The compiler module was refactored to handle both interactive and runtime commands, and return different results accordingly. Without this change, the Commander had to separate commands within input and implement switching logic internally. This sounds like a minor issue. But it created challenges when trying to report compiler warning all at once, rather than piecemeal as commands were executed. This change allows all compilation and warning collection to occur in a single pass.

It's also motivated by yet another visitor. The runtime compiler uses a visitor to convert commands into Chunks, while the interactive compiler decides whether or not a command is interactive or not. This is distinct from the visitor that takes an already-known interactive command and decides how to execute it.

The Recreator

Finally, the recreator was removed from the architecture. This is because, as the AST evolved, it ended up retaining the full source code for each line. This was motivated by good error messages - when an error is found during parsing or compiling, error messages are able to take both the original source and offsets to display exactly where the error was located.

Given that parsed lines retain their original source, the recreator was no longer required - hence, removed. Something like the recreator may end up being implemented in the future - however, it would operate less as a requirement for generating listings, and more as a code formatter.

Future Concerns

In the future, I can see a few other changes being made.

First is revisiting ownership of readline management. This is currently handled by the Executor. But it's also squarely an I/O concern, and all other I/O and OS operations are currently handled by the Host. One could argue that readline is "higher level" than the functionality of the Host, or that it's appropriate due to the Executor's ownership of sessions. But I'm not entirely convinced.

Second is revisiting the decision to make the Host a pluggable component in charge of I/O. The surface area of Host is huge. Meanwhile, Node.js - and other potential encoding language targets - have perfectly capable OS and FS modules. There is a need to wrap these capabilities, namely for reifying errors into Exceptions. But there are other ways of doing this. For example, Matanuska could implement OS and FS modules of its own.

A major motivator for a Host module was to make it pluggable. The ideas was that the implementation of Matanuska would be independent of the JavaScript runtime - for example, in the browser, one could use a BrowserHost instead of a ConsoleHost. In fact, this is used for testing, where we implement a MockConsoleHost. But there are other ways to mock these libraries. All that said, we will stay the course for now.

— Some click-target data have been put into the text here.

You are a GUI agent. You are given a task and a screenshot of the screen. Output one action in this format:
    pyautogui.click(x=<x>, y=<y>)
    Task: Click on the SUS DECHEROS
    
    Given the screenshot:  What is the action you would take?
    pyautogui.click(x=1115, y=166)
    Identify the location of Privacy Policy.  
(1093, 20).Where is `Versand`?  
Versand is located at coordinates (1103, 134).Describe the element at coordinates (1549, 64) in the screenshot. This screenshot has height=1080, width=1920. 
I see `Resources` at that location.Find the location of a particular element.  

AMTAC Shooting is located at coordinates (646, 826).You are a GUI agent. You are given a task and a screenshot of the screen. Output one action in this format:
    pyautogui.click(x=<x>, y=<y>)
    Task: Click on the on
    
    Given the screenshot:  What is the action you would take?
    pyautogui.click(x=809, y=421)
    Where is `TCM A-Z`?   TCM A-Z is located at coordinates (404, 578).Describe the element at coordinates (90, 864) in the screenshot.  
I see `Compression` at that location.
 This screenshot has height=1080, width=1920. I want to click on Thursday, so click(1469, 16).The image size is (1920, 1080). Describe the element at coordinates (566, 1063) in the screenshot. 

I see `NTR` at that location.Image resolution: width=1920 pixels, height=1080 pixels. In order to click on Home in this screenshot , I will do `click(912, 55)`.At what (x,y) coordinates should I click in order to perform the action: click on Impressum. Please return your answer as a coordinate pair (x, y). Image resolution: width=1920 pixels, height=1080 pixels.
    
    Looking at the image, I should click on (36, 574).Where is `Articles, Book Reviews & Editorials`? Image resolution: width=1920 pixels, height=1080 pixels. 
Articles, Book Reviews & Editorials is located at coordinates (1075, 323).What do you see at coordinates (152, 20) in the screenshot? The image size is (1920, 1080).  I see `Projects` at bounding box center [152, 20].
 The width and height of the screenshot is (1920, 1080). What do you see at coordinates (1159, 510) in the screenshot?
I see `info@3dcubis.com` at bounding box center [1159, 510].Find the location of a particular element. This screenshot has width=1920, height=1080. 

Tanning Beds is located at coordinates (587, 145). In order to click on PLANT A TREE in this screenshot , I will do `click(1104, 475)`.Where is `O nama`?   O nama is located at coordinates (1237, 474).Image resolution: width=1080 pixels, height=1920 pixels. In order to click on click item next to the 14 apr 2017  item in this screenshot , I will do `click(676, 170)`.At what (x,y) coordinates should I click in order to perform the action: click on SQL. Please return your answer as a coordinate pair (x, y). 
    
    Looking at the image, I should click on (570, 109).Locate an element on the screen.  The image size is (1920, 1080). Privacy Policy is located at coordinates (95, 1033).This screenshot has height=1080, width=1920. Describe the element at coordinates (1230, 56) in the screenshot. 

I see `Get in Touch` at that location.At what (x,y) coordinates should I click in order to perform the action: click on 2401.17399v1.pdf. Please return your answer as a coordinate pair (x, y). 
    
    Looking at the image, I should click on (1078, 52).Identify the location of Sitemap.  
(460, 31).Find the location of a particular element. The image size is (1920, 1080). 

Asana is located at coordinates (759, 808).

Finally, it may make sense to separate session management from the Executor. The executor has already been separated from command interpreting concerns, which leaves it with execution logic and session management - arguably two easily separable responsibilities. The executor is currently reasonably sized and comfortably owns prompting, so it's OK to keep these responsibilities coupled for now. But if the Executor gets too large, this may end up being a refactor worth considering.